◆ Exercise: Repeat each record below exactly, omitting whatever pictures appear in it.

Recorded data
= = = = =

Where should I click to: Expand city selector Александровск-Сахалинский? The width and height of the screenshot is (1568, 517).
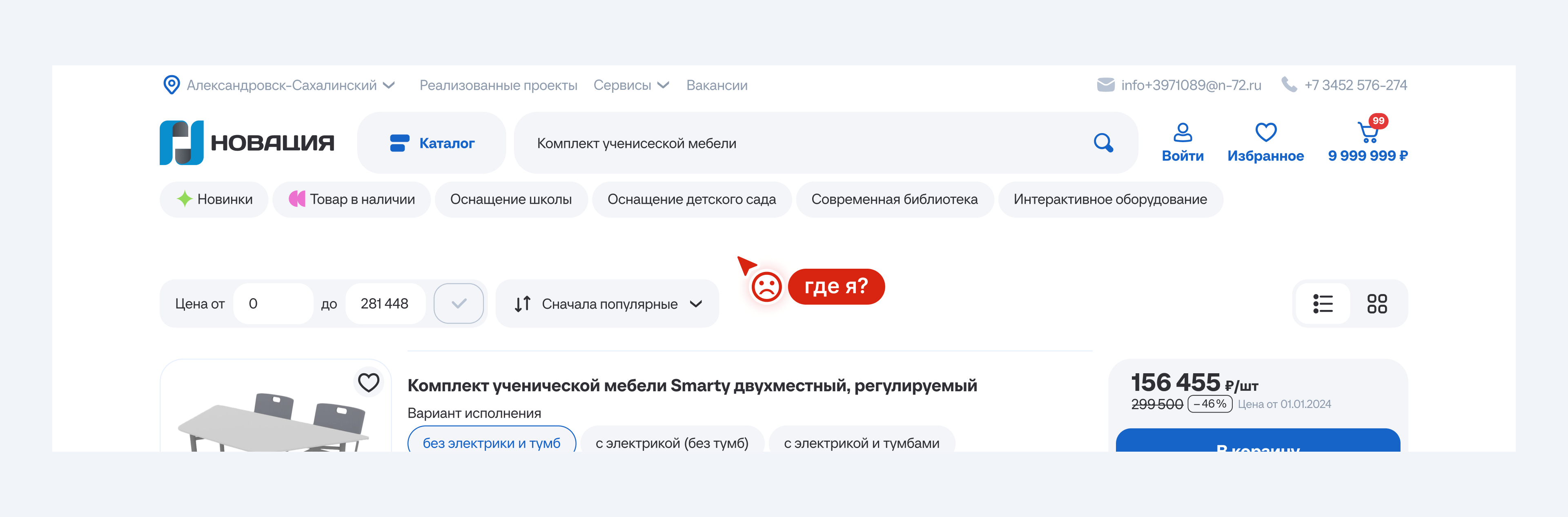(x=281, y=85)
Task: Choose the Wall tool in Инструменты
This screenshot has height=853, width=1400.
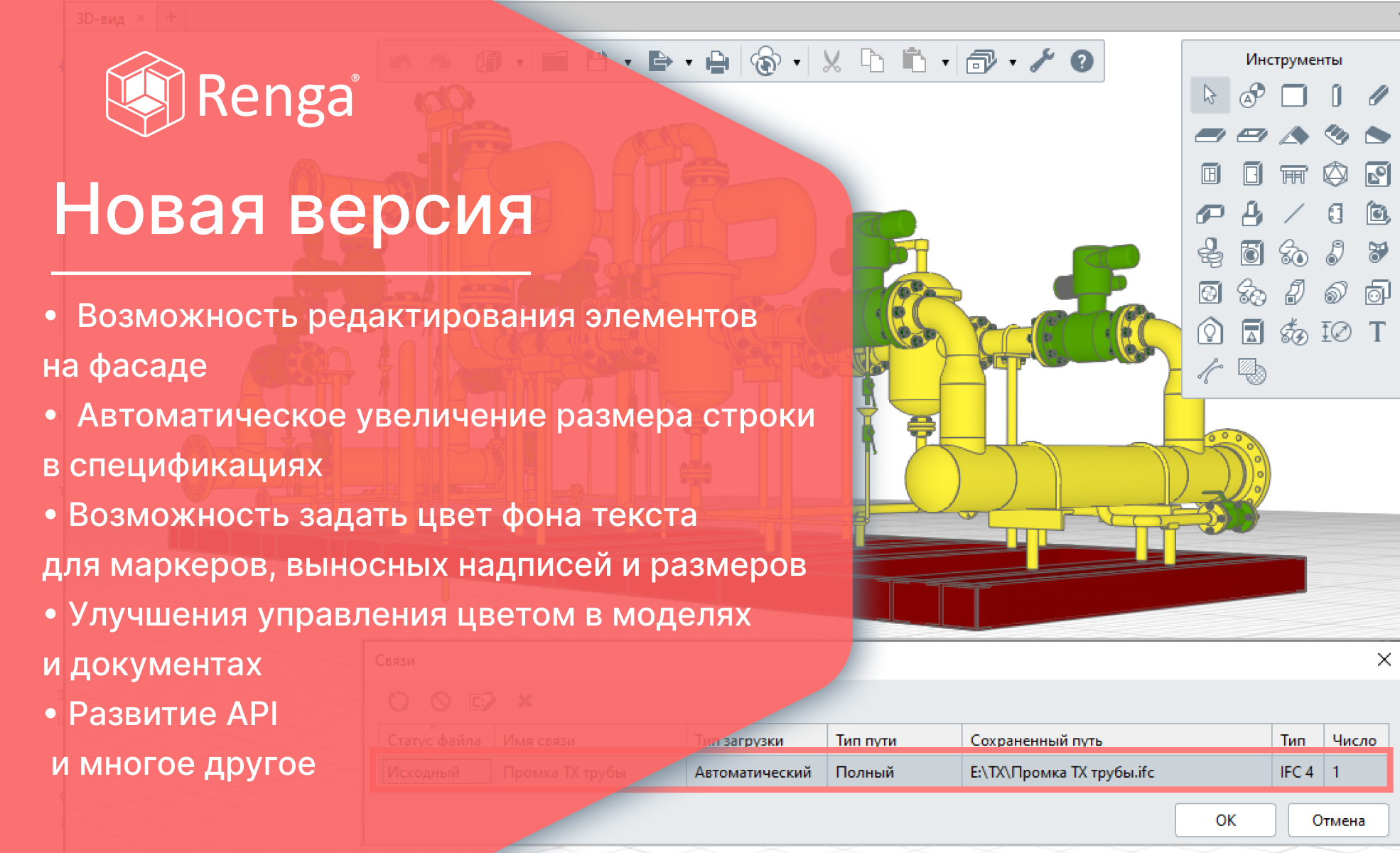Action: pyautogui.click(x=1293, y=95)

= = = = =

◆ Written response:
Where should I click to: Expand city selector Александровск-Сахалинский? The width and height of the screenshot is (1568, 517).
(x=281, y=85)
Task: Choose the Wall tool in Инструменты
This screenshot has height=853, width=1400.
Action: pyautogui.click(x=1293, y=95)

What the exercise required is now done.